Aboveground deadwood, consisting of downed woody debris (DWD), snags, and stumps, is an important component of boreal forest ecosystem structure. Accurate deadwood density estimates are essential for evaluating ecosystem biomass and carbon stocks. The objective of this study was to
examine the relationships between deadwood density, tree species, and decay status, identified in the field by morphological characteristics. We sampled DWD, snags, and stumps of trembling aspen (Populus tremuloides Michx.), paper birch (Betula papyrifera Marsh.), jack pine (Pinus banksiana
Lamb.), black spruce (Picea mariana [Mill.] B.S.P.), and balsam fir (Abies balsamea [L.] Mill.) in the boreal forest of central Canada. A total of 240 samples (99 DWD, 94 snags, and 47 stumps) were collected. Decay class and tree species explained >80% of the variation in wood density of
all deadwood types.
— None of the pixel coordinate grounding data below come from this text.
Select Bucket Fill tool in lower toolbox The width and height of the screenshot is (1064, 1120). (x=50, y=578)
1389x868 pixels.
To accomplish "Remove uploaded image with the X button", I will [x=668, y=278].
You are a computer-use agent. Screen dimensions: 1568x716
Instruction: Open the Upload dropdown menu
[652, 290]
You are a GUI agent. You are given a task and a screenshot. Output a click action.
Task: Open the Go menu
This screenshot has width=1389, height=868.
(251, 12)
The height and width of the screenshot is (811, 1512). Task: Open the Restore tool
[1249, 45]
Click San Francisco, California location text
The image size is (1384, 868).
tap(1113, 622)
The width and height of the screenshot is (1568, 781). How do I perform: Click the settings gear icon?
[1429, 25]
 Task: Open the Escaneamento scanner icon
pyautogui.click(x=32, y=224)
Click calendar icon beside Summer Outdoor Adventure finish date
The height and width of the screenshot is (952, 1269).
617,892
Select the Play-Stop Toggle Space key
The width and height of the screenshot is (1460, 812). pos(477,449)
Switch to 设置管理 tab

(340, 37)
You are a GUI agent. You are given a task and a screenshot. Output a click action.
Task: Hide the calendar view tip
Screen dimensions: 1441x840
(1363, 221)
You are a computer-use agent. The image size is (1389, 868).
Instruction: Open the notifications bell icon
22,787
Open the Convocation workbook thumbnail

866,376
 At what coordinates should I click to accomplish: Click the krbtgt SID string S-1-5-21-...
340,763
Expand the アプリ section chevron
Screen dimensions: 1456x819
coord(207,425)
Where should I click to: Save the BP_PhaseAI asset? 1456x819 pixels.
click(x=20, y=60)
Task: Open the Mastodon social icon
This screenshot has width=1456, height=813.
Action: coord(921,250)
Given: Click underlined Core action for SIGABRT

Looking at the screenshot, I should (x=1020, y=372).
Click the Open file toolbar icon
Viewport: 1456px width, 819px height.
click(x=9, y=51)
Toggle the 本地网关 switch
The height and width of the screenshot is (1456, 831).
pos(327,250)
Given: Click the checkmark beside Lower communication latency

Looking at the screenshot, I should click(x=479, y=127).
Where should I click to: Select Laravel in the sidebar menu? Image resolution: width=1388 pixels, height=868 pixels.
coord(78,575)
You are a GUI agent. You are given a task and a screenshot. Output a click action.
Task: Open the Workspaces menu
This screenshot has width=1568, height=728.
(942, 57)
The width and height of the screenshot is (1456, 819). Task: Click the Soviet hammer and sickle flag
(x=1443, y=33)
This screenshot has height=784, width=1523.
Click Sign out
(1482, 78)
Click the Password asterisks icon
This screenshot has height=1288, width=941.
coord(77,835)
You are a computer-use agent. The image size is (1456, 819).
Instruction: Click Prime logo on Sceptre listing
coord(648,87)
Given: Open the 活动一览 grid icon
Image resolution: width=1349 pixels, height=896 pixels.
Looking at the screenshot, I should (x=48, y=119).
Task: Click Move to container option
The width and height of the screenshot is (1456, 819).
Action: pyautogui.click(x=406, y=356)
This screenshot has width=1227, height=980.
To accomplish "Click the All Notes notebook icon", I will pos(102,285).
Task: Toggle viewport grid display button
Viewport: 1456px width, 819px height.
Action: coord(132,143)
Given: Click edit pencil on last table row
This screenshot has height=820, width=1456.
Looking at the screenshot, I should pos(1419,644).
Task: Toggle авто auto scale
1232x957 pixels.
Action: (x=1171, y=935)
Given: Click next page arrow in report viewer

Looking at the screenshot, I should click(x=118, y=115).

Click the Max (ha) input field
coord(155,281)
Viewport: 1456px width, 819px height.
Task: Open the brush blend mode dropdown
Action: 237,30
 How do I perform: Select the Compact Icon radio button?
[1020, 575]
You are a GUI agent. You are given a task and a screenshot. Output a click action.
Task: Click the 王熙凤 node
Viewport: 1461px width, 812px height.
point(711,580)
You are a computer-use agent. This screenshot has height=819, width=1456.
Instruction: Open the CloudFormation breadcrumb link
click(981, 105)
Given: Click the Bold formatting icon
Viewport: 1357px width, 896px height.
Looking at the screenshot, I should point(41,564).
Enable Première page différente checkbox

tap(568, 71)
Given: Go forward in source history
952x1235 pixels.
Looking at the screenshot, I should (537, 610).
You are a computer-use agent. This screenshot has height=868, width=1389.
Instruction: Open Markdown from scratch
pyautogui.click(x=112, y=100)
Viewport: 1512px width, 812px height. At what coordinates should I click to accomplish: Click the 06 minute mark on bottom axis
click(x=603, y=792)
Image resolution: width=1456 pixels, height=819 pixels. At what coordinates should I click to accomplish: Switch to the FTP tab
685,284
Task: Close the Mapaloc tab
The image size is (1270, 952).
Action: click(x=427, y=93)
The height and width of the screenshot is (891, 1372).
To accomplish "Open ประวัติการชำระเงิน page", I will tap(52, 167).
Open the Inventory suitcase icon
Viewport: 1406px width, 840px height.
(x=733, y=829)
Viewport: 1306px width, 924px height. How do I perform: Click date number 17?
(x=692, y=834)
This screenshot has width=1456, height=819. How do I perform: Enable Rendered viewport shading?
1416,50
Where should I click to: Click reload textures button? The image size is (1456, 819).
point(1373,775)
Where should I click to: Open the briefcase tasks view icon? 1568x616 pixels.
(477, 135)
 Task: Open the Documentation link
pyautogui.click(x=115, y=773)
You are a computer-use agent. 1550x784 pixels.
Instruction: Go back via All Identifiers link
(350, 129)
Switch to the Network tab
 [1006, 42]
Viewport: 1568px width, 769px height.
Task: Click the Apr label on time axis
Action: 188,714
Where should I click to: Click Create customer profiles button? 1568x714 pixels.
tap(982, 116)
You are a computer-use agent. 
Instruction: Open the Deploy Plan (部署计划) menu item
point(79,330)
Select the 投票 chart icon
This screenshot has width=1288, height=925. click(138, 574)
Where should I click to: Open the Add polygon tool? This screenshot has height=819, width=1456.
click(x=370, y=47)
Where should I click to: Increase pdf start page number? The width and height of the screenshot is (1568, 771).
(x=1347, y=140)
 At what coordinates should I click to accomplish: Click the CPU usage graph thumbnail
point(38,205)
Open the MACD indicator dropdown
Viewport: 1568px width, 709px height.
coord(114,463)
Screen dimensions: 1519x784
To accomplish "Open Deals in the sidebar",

Wood density decreased consistently from the lowest to the highest decay class. Tree species identity was also important in determining the relationships between wood density and field-assigned decay class for snags and stumps, but not for DWD, probably because of the five-class
system used for DWD, rather than the three-class system used for snags and stumps. These results indicate that decay class and tree species are adequate predictors of deadwood density.